Excerpt from a dataset
····················

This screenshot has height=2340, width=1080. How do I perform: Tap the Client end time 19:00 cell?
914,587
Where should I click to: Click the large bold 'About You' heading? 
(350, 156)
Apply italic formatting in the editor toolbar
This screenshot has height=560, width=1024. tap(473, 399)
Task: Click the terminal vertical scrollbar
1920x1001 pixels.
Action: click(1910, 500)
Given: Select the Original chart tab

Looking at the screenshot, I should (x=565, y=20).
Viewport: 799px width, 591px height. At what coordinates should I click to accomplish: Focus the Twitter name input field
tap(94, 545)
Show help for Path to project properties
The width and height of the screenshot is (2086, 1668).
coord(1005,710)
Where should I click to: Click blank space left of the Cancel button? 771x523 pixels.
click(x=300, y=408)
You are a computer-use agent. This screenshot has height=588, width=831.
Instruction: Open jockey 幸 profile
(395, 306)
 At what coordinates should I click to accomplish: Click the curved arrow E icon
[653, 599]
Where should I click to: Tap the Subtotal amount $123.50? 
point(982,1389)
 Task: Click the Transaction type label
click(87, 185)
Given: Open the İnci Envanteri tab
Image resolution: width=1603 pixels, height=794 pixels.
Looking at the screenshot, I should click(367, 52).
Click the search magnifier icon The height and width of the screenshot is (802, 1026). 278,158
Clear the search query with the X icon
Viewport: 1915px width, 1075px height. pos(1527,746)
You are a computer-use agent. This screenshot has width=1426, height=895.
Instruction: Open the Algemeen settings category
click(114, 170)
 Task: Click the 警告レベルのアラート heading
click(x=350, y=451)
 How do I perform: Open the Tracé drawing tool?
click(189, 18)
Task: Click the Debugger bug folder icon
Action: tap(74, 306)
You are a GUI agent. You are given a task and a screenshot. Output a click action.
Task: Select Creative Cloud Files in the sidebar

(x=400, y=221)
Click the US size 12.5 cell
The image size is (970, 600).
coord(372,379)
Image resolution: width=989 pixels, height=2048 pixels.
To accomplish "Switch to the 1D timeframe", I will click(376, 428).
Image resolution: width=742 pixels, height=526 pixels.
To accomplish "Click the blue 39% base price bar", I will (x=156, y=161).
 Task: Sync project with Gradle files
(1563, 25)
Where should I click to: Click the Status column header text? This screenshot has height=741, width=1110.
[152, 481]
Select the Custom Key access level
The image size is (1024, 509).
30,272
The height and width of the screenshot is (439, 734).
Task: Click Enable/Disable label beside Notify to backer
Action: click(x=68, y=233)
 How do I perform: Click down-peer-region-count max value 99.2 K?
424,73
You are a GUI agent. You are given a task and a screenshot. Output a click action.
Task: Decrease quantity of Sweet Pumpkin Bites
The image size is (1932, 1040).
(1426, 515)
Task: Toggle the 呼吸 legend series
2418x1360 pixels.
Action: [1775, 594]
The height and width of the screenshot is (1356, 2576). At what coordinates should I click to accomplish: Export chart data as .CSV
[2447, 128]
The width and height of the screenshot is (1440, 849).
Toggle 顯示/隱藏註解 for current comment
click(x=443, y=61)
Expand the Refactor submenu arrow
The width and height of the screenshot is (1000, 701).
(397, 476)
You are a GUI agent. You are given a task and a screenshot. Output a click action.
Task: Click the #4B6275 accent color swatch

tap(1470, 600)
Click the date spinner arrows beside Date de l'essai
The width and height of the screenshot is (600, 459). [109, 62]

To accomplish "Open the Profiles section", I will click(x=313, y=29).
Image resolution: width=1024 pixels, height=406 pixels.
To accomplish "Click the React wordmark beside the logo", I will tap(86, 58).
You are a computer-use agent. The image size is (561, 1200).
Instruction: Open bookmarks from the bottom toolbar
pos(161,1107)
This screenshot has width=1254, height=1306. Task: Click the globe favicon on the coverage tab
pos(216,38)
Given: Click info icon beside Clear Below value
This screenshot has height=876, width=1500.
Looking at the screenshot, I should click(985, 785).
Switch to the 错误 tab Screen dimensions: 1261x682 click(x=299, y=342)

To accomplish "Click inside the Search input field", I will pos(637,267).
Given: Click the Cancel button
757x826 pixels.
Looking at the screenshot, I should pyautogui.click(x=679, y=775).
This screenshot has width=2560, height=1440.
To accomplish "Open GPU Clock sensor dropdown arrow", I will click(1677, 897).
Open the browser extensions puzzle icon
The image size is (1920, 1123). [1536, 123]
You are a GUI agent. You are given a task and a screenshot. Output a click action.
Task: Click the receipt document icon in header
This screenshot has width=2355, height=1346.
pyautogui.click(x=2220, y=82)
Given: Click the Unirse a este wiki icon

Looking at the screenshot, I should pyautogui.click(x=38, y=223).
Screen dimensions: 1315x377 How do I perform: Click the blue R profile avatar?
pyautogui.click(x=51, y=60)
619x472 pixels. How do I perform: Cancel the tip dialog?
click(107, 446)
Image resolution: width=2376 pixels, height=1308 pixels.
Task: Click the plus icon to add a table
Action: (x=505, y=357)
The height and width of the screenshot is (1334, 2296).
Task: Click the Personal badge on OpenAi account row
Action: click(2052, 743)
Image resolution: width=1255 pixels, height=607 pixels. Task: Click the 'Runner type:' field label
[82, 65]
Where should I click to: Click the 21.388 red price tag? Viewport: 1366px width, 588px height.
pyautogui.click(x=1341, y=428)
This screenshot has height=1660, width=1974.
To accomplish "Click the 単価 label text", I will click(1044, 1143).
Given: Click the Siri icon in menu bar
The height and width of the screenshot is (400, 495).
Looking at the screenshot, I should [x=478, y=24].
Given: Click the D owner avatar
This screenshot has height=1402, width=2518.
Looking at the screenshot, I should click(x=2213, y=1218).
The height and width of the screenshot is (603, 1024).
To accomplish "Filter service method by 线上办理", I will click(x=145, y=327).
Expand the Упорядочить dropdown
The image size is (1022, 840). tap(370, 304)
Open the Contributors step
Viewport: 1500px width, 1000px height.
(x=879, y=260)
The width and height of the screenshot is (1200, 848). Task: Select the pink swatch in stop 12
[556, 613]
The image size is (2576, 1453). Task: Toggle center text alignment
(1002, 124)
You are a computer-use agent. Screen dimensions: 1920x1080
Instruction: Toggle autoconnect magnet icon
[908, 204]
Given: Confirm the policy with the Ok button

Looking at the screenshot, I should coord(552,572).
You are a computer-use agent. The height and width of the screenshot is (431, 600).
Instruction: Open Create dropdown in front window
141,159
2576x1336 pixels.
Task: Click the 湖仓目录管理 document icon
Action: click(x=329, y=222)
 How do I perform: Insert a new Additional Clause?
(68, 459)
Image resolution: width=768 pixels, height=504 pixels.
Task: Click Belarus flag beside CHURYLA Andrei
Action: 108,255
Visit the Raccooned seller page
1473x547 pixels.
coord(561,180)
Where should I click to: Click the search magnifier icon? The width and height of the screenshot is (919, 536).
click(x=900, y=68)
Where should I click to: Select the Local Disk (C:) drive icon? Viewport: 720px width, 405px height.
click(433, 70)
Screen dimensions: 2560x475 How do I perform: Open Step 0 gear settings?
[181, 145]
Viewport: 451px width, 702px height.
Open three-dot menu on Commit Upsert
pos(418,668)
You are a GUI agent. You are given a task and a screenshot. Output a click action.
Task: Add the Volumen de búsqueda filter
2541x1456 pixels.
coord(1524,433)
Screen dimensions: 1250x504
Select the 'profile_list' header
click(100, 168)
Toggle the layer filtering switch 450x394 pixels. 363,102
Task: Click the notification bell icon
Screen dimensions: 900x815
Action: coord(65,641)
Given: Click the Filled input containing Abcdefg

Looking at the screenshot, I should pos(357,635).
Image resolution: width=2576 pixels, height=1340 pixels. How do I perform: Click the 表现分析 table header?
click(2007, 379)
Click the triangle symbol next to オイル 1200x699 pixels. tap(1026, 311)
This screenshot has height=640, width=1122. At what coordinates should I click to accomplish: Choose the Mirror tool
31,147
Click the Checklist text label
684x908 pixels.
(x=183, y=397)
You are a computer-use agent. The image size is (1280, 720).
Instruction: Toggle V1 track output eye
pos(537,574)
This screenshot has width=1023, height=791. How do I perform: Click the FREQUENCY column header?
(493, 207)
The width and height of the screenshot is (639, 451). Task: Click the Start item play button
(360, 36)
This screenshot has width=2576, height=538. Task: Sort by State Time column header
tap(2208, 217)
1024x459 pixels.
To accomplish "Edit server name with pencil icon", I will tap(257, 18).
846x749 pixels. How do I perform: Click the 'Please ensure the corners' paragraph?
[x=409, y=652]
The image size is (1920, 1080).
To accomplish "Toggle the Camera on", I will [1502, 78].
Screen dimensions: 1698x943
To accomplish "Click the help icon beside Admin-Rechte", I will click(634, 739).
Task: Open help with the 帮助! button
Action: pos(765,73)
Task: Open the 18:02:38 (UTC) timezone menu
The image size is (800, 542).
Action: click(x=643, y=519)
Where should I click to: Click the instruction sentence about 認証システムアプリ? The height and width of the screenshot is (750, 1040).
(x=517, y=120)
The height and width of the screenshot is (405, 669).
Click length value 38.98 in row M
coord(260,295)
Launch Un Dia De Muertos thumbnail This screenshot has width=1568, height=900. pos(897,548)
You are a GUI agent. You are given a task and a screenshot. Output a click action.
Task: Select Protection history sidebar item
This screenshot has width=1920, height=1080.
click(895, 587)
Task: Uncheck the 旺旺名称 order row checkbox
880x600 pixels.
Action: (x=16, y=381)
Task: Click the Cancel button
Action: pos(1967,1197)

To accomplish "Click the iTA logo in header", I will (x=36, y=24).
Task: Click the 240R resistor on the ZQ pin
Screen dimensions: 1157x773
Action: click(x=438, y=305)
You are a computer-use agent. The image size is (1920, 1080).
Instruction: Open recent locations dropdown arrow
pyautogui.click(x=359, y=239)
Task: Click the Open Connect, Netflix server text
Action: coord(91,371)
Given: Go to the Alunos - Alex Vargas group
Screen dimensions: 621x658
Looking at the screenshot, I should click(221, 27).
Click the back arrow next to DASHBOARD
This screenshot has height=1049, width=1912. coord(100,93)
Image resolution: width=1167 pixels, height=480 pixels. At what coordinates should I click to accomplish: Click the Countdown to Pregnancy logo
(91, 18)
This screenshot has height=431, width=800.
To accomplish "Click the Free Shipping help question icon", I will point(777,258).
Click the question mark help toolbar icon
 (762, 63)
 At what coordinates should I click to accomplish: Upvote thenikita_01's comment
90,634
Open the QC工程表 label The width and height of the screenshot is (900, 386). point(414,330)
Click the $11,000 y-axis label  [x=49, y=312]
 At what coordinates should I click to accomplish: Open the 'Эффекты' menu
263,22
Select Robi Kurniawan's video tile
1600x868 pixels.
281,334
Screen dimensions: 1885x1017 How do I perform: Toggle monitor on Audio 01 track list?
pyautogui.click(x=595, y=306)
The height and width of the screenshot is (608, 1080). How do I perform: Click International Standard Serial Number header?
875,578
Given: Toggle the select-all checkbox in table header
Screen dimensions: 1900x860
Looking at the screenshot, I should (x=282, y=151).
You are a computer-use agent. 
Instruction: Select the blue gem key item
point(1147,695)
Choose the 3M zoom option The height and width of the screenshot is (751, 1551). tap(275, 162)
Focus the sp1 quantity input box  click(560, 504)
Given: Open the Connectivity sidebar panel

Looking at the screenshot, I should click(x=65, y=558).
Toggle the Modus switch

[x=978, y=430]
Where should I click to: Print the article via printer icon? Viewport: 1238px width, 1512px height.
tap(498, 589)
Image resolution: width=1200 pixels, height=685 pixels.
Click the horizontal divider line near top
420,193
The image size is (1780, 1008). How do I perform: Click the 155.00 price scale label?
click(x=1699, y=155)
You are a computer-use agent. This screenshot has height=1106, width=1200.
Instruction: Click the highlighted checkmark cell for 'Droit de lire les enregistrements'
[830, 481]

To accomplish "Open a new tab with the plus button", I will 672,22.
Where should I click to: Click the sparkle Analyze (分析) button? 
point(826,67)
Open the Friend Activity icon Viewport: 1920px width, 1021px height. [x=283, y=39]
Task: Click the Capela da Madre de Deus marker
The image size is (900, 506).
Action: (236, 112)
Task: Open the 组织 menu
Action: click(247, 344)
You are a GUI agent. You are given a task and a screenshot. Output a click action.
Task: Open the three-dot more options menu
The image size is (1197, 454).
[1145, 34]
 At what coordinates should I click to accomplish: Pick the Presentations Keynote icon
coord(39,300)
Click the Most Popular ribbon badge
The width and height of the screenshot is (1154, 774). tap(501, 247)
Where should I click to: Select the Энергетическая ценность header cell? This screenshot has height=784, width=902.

····················

Render the data from the beginning through the line containing "click(x=300, y=408)" as a numbered list, leaving out any blank lines.

1. This screenshot has height=2340, width=1080. How do I perform: Tap the Client end time 19:00 cell?
2. 914,587
3. Where should I click to: Click the large bold 'About You' heading? 
4. (350, 156)
5. Apply italic formatting in the editor toolbar
6. This screenshot has height=560, width=1024. tap(473, 399)
7. Task: Click the terminal vertical scrollbar
8. 1920x1001 pixels.
9. Action: click(1910, 500)
10. Given: Select the Original chart tab
11. Looking at the screenshot, I should (x=565, y=20).
12. Viewport: 799px width, 591px height. At what coordinates should I click to accomplish: Focus the Twitter name input field
13. tap(94, 545)
14. Show help for Path to project properties
15. The width and height of the screenshot is (2086, 1668).
16. coord(1005,710)
17. Where should I click to: Click blank space left of the Cancel button? 771x523 pixels.
18. click(x=300, y=408)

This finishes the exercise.